The shipping industry is not seeing any signs of reprieve in the gloomy freight rate scenario — at least not for another couple of years.
The Baltic Dry Index, which tracks the shipping rates for bulk commodities, had on February 3 sunk to 647, which is the lowest level in more than a quarter century.
Shipping companies are witnessing a similar trend in container and tanker segments, where rates are under pressure. “Freight is the function of demand and supply,” notes a senior executive in Shipping Corporation of India (SCI). “Currently, trade is growing but the tonnage is growing even more, so there is a discrepancy. We are not expecting any improvement in the situation in the near future.”
While SCI has not resorted to bunker hedging in the past, it has not ruled out that option now. “In hindsight, everyone can see things clearly. Hedging is tricky but it is an option we could look at,” says the senior executive.
With more ships being added to the global fleet in the next two years, freight rates would continue to slag. Even a slight pick up in the Baltic dry index earlier this month, after it touched a historic low, was taken to be a temporary phenomenon and failed to bring any cheer to the industry.
“There is no reason for a positive outlook,” says Anil Devli, chief executive officer, Indian National Shipowners Association. “There is nothing on the horizon that will turn things down especially because of continued supply of tonnage.”
According to experts, the outlook for a long-term period is better, but the opposite is true of the spot market. A part of the tonnage of shipping companies can be fixed for long term and the balance would be spot market.
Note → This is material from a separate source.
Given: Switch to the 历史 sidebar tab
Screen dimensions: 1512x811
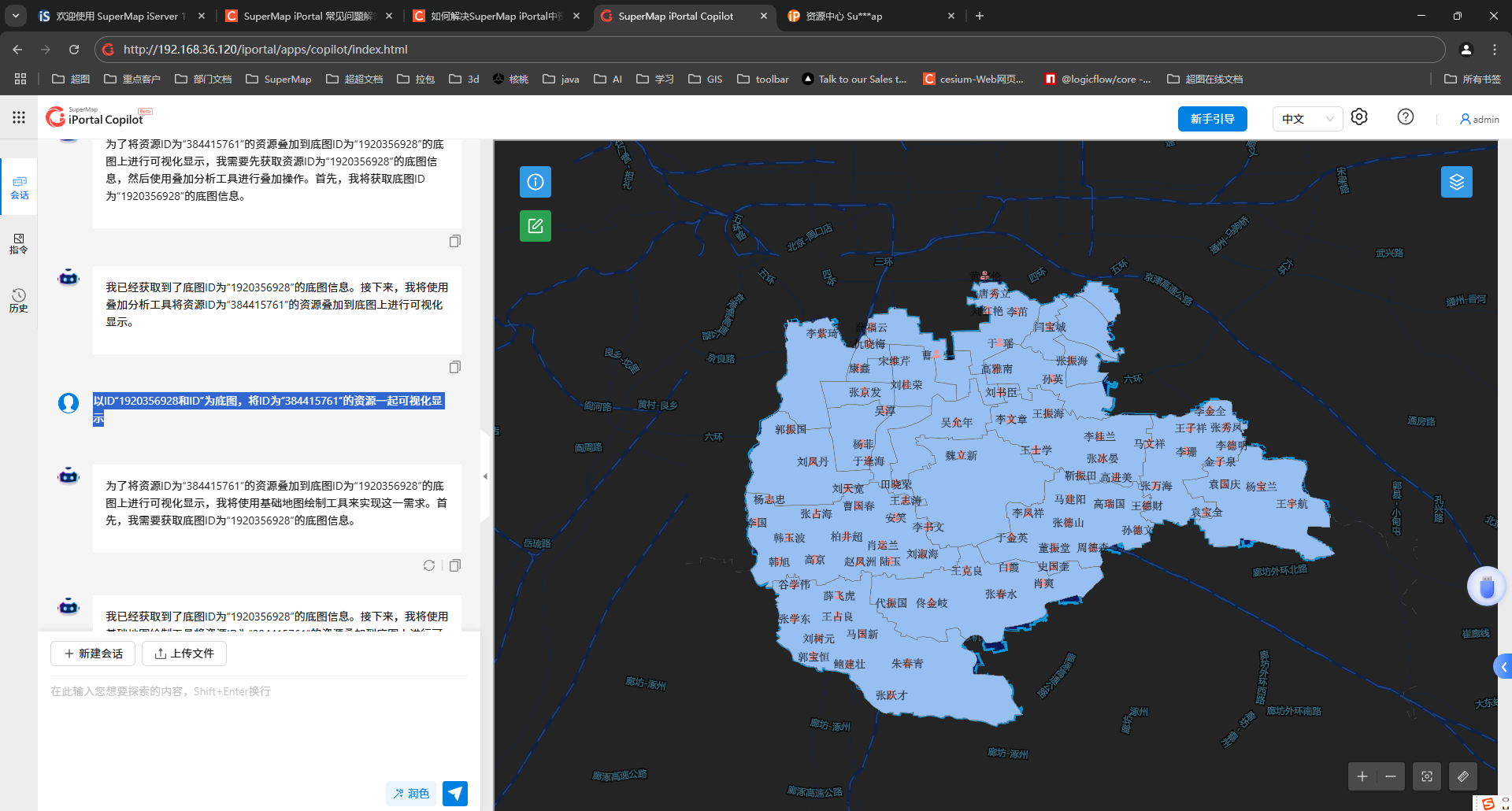Looking at the screenshot, I should pos(19,301).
The latter is the one that would suffer, according to A R Ramakrishna, managing director, Essar Shipping. “We have engaged our ships in long-term contracts and so it has safeguarded us against the present market conditions,” he adds.
There is also a debate on where there is a direct correlation between the Baltic Dry Index and the Indian freight rates, as the former is constituted largely by capsize vessels while in India the percentage of such vessels is fairly low. “There is a certain amount of mismatch, but broadly the trend is close to the international market,” says Hemant Bhattbhatt, senior director, Deloitte India.
Even though the situation in the shipping industry remains grim with oversupply, orders for new ships are being placed. “Shipping is a long-term business,” adds Bhattbhatt. “When the market becomes normal, which it will eventually, it is the new tonnage that will give operational efficiency.”